Surprendre l’événement, traquer l’impossible (Revue Elseneur, n° 40)

Publié le par Marc Escola (Source : Pamela Krause)

Appel à contributions: Surprendre l’événement, traquer l’impossible (Revue Elseneur, no 40)

Volume collectif et interdisciplinaire dirigé par Pamela Krause (Sorbonne université), publié par la revue Elseneur (Presses universitaires de Caen) et diffusé en Open Edition.
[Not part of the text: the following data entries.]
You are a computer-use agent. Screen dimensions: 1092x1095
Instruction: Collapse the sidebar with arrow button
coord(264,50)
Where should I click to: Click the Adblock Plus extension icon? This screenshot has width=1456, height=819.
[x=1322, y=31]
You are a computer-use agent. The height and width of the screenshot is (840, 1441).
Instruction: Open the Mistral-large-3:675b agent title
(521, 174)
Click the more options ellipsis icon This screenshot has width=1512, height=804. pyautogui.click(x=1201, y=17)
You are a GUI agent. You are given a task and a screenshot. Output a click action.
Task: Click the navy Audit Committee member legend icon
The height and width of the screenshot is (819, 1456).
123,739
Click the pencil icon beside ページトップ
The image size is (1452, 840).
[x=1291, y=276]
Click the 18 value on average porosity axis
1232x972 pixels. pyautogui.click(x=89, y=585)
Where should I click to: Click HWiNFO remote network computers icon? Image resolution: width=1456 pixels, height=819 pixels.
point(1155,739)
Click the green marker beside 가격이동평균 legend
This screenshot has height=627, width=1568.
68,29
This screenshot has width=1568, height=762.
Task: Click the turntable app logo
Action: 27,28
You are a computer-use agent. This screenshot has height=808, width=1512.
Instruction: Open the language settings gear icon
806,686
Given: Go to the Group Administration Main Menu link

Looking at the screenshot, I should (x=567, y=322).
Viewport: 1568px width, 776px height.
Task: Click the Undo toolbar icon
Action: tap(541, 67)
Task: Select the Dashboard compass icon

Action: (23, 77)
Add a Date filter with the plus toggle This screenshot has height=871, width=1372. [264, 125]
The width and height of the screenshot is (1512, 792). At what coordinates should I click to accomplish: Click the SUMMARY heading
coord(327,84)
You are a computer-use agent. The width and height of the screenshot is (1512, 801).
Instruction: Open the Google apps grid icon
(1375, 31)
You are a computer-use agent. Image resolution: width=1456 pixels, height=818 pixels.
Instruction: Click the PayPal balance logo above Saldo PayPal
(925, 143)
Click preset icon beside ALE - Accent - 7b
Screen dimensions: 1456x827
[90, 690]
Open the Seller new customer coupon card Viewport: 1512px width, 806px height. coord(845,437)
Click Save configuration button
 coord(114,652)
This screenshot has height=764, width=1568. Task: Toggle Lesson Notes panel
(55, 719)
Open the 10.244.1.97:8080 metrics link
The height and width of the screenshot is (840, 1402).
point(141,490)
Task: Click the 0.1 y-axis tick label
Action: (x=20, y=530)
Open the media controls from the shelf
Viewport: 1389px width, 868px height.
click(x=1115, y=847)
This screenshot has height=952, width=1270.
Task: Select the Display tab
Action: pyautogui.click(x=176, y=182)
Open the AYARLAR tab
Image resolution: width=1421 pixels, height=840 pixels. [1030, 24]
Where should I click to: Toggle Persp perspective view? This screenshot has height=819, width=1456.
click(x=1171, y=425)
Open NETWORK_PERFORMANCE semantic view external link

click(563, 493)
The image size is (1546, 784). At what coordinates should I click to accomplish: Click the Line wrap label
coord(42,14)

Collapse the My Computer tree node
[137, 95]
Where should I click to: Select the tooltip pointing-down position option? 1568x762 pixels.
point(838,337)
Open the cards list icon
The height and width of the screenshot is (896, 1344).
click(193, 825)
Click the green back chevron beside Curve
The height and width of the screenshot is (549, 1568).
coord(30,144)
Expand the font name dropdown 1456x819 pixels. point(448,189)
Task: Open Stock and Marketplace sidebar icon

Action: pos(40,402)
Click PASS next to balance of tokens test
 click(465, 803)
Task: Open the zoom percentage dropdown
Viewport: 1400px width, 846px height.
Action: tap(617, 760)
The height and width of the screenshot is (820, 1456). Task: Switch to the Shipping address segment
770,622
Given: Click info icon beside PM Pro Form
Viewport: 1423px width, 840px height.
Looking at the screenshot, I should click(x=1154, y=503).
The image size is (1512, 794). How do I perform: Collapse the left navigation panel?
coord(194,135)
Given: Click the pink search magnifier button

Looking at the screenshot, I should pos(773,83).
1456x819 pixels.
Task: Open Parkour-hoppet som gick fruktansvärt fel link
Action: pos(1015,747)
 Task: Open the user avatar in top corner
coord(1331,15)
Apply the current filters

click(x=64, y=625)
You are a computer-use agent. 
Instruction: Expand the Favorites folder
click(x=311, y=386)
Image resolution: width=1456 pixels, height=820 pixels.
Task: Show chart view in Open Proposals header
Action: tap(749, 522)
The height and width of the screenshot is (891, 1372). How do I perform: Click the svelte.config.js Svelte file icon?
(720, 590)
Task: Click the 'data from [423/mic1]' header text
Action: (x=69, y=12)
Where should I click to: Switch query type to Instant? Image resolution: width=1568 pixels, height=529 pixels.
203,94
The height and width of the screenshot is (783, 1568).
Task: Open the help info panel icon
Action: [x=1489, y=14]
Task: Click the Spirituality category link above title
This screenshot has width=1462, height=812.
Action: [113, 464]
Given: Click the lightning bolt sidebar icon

Le présent volume entend interroger la pertinence et les enjeux (éthiques, politiques, philosophiques, littéraires) liés au concept d’événement. Concept phare de la phénoménologie, des disaster studies, de la philosophie politique et des trauma studies, il heurte notre être-au-monde au choc de l’accidentel et de l’imprévisible. Défiant la somme des possibles qui s’articulent pour nous en monde, jaillissant sans cause et sans pourquoi, il fait vaciller nos langages, nos concepts, nos corps et notre psyché : « Une catastrophe, un séisme, un tsunami, une explosion ne déchirent pas seulement l’air, la terre et la mer et toutes les dimensions de l’atmosphère », mais « ouvrent surtout en nous une fêlure immense » lit-on dans Ce qui nous arrive— ouvrage collectif dédié à l’écriture de l’incompréhensible qu’est l’événement. La « fêlure » (mot qui ne peut qu’évoquer la « plaie » laissée par un traumatisme) introduite par l’événement perturbe le réseau de significations qui s’articule pour nous en monde. Irréductible à la factualité (historique, datable), un événement ne se contente pas de se produire ; transfigurateur et donateur de monde, il a le pouvoir d’atteindre le possible à sa racine, d’annoncer l’impossible—à savoir, l’avènement d’un nouveau monde. Une fois l’événement advenu, « ce ne sera jamais plus le même monde, avec ses possibilités articulées entre elles et ses impossibilités » écrit Claude Romano dans L’événement et le monde.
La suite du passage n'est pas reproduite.